When a team is winning, it is smooth sailing. Sins are forgiven – or not even noticed – and positives build on top of each other, giving teams confidence and making the game fun.
It is a coaching paradise. It’s a feeling that Gregg Brandon knows well from his previous two seasons as BGSU’s head coach. Two great quarterbacks (Josh Harris and Omar Jacobs), great receivers (Cole Magner, Steve Sanders, Charles Sharon) and great running backs (P.J. Pope and B.J. Lane) have led the Falcons to two bowl appearances and two bowl wins.
This year, however, the team is losing – two in a row at home for the first time in five years and a lackluster 4-4 record overall. And nobody is more aware of that than Brandon.
And this is where Brandon can cement his legacy among the Falcon faithful.
This is where he proves himself as a coach. Not when things are going right, but when things are going wrong.
And when the coach is talking about having good young players “next year” in his post game press conference after a tough loss to Akron, it is not a good sign.
To be fair, Brandon said he was talking about a perception that he should play some young players to compensate for injuries, and that he doesn’t want to sacrifice a year of eligibility for some immediate relief.
“I’m not going to mortgage the farm that way,” Brandon said.
However, when a team is down the last thing the players and fans want to hear about is “next year.” They want to hear about next week and how the Falcons are going to win a game and still be MAC champions.

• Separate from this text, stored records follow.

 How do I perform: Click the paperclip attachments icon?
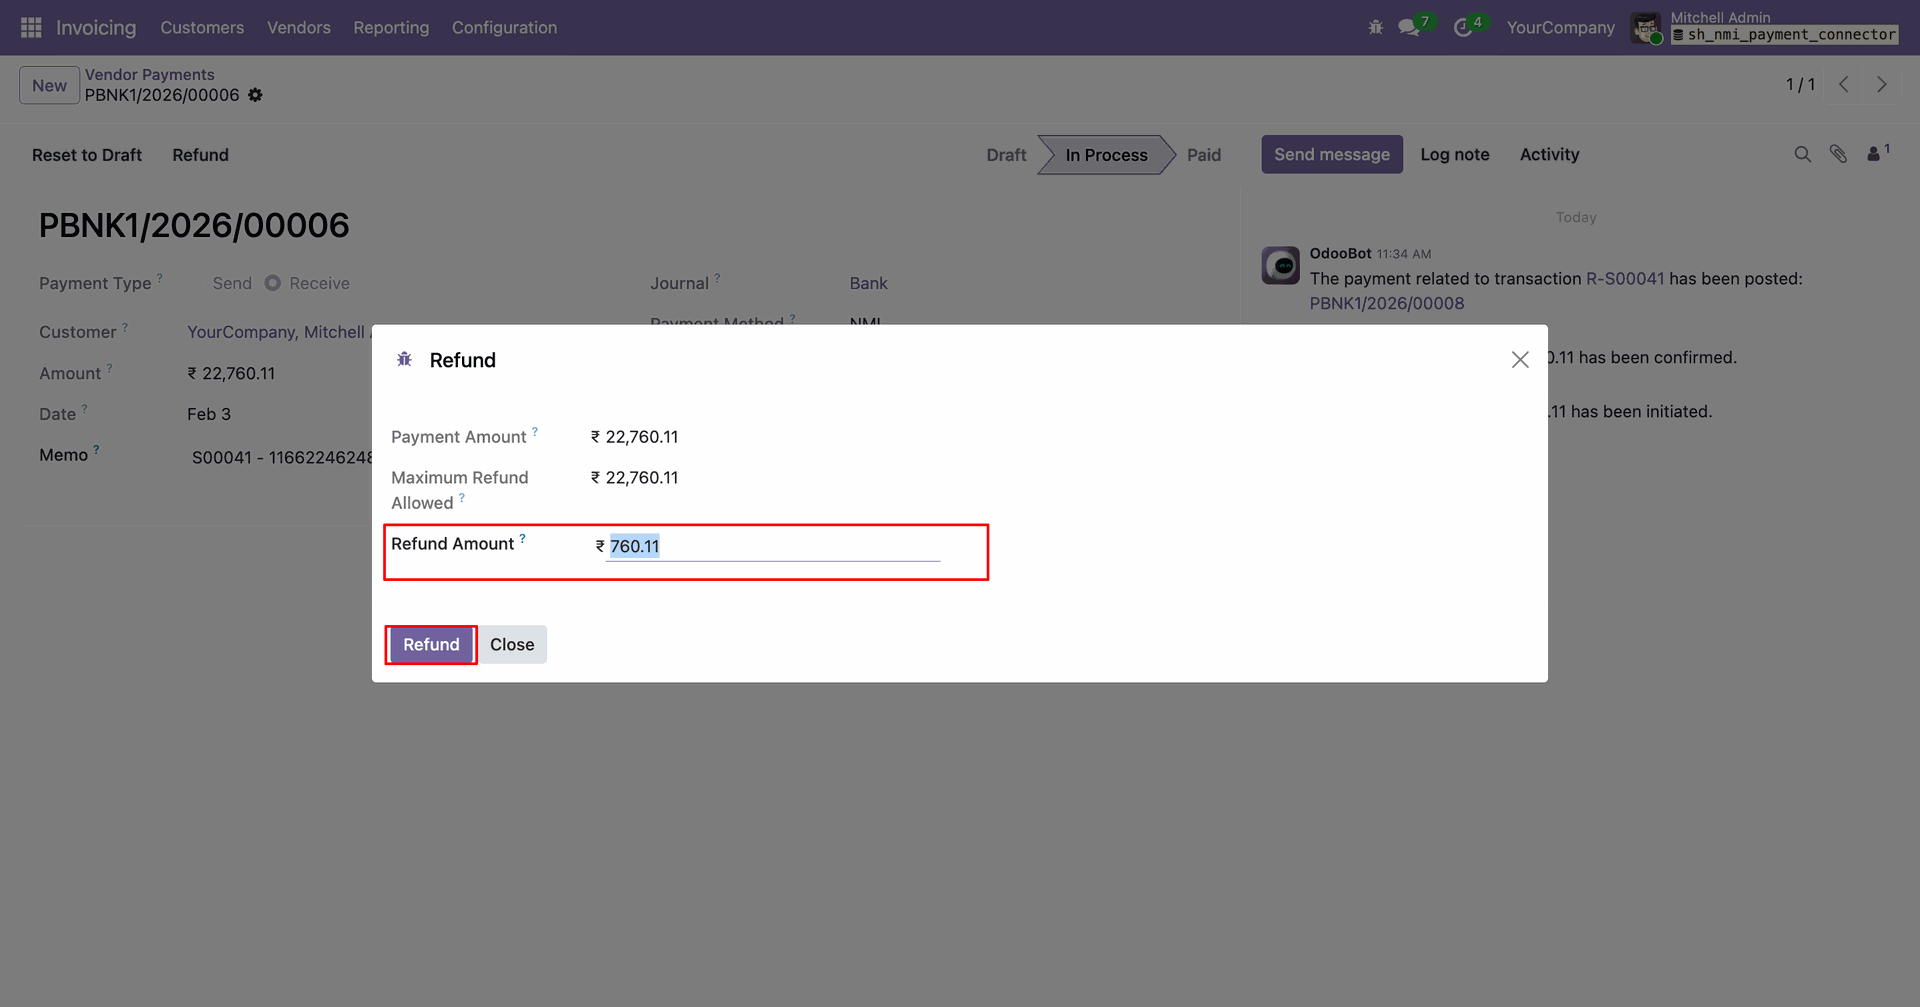[1838, 154]
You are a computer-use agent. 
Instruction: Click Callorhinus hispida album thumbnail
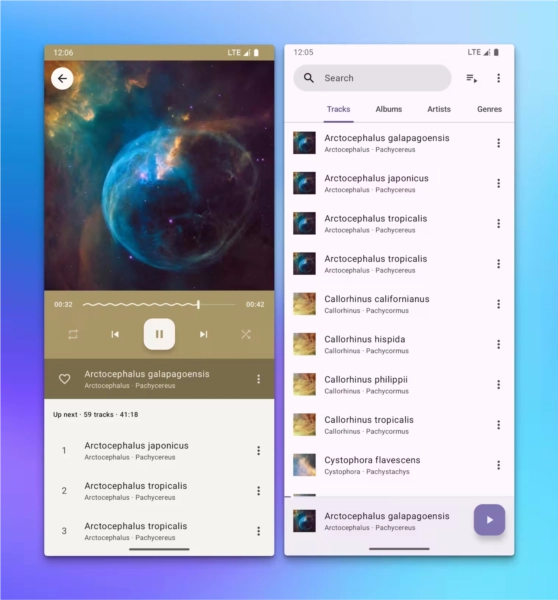click(304, 344)
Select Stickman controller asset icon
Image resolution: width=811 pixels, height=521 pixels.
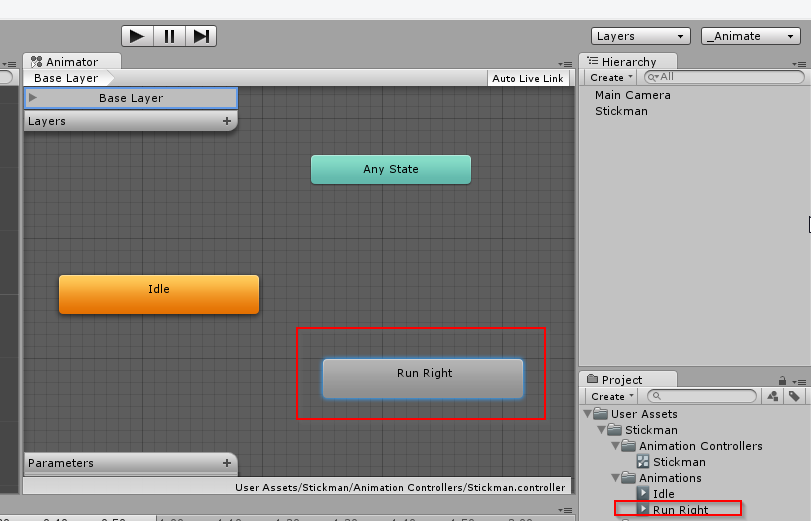tap(643, 462)
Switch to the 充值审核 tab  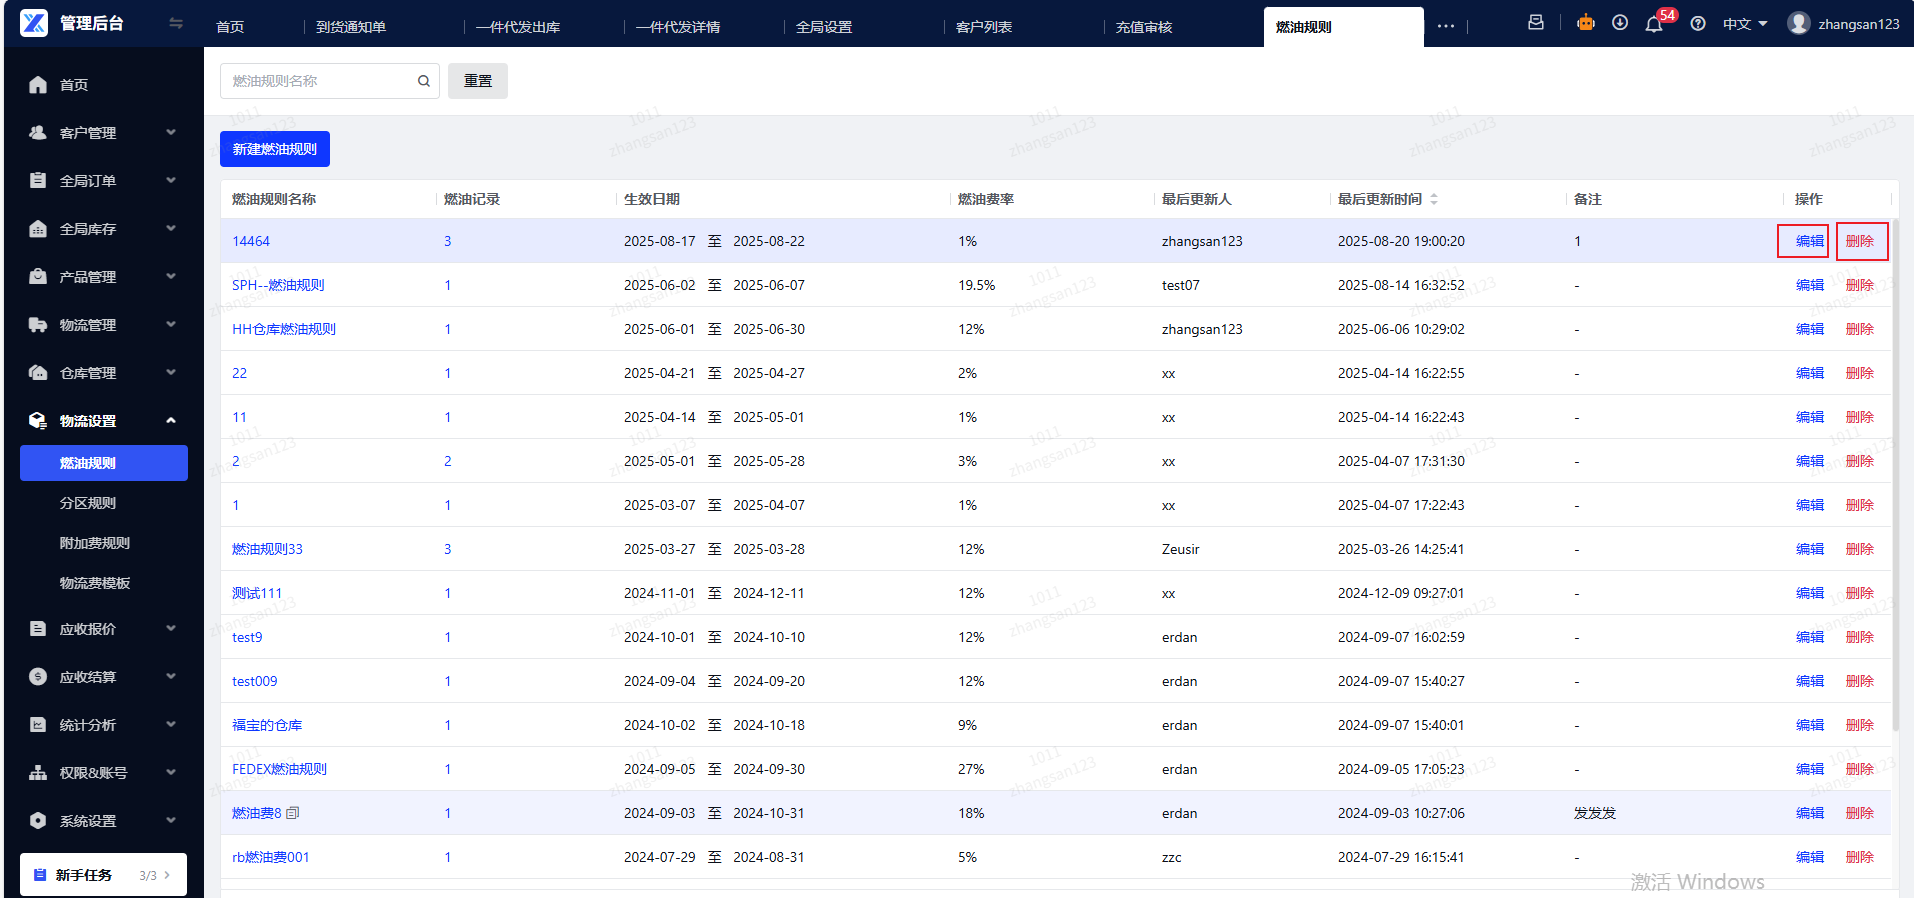click(x=1144, y=27)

I still support Brandon. I will never question his coaching acumen. He’s probably forgotten more about football than I’ll ever know.

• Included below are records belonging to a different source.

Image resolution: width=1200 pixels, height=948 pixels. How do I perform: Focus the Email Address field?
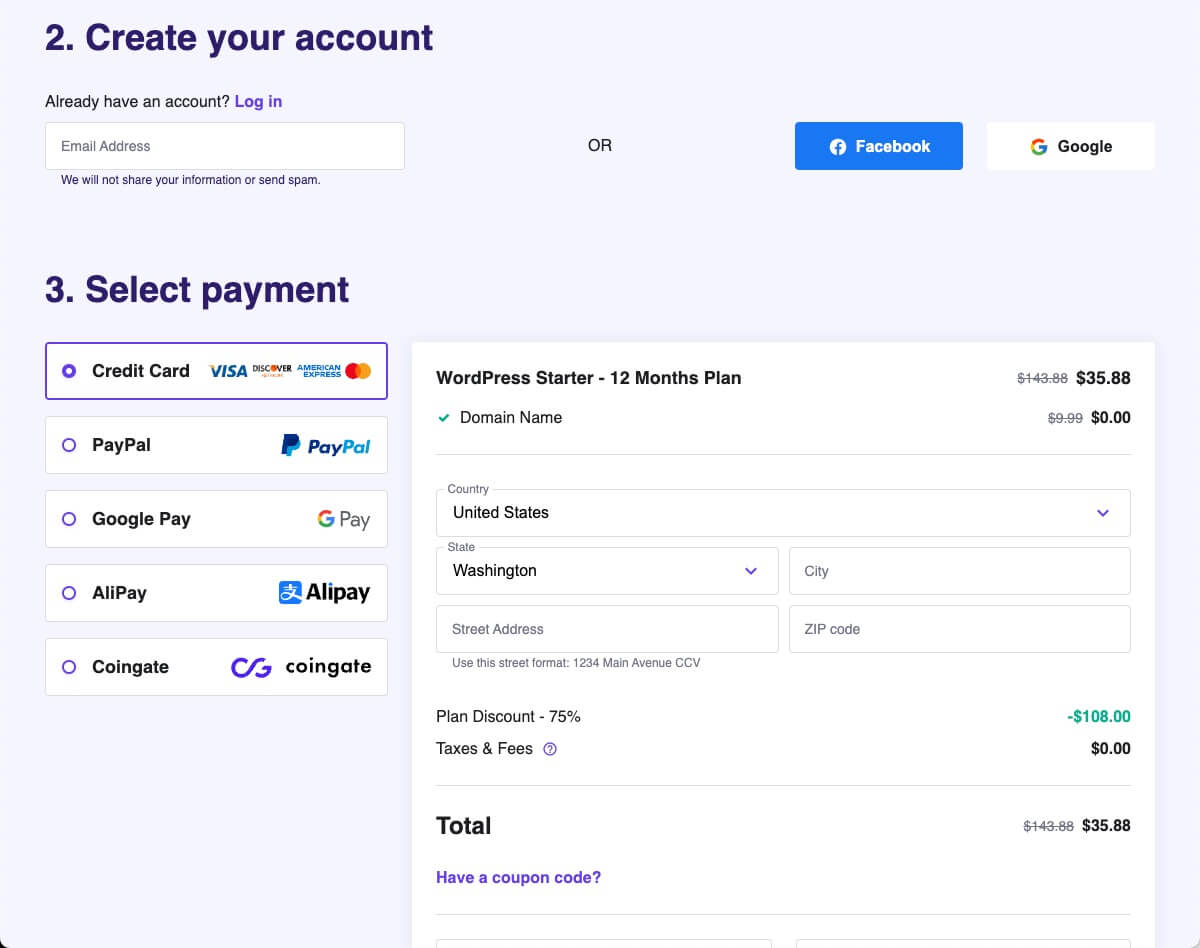point(225,146)
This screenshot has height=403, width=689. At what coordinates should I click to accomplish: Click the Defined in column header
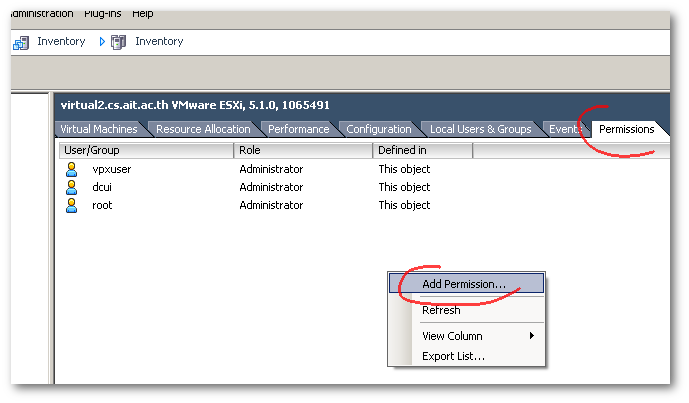(x=422, y=150)
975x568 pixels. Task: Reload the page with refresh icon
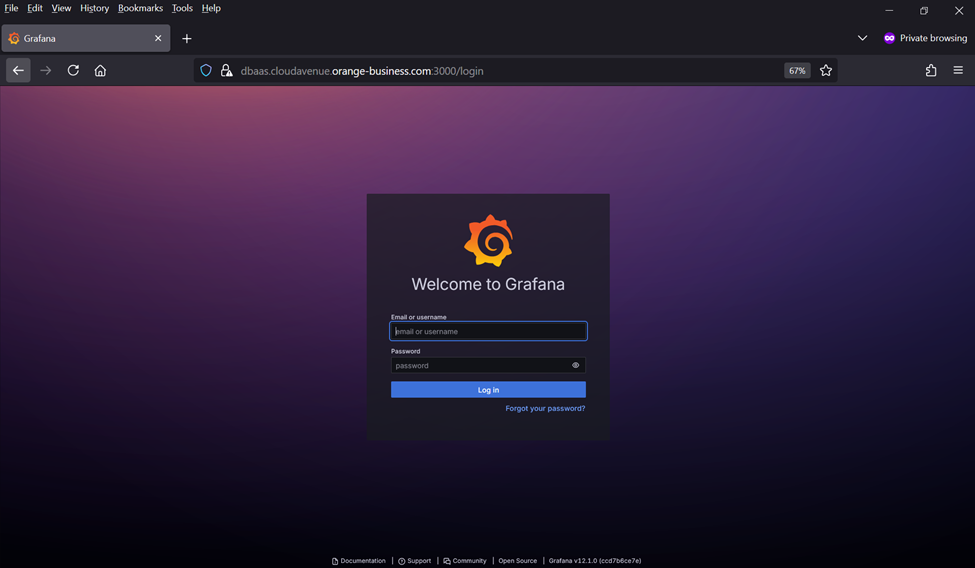pyautogui.click(x=73, y=70)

I also believe the players still support Brandon, and they are the people who really matter anyway. They like him as a person and as a coach. They always say they were put in the right scheme, had the right game plan, but they just didn’t execute.
But being a head coach is about more than the Xs and Os. It is about preparing your team mentally and emotionally to not only expect to win, but to rebound from a loss.
Of course the players aren’t totally exempt from criticism for a lack of effort. However, when you are saying in week eight of the season that you’re not a very good tackling team, that has to fall first and foremost with the coaches. When you’re talking about how leaders need to step up on the team you have to realize that the head coach is the biggest leader, the loudest voice, and the one that people look to for guidance.
And Brandon has talked about things coming from the top on down, from the coaches to the walk-ons. But he needs to eliminate any doubt that he is there to step up and take any bullets that are coming toward his team.
The team needs a leader more than ever because their confidence is shaken, and that leader needs to be Gregg Brandon.
Right now the Falcons don’t need to draw up a great play, they need someone who they can draw inspiration from.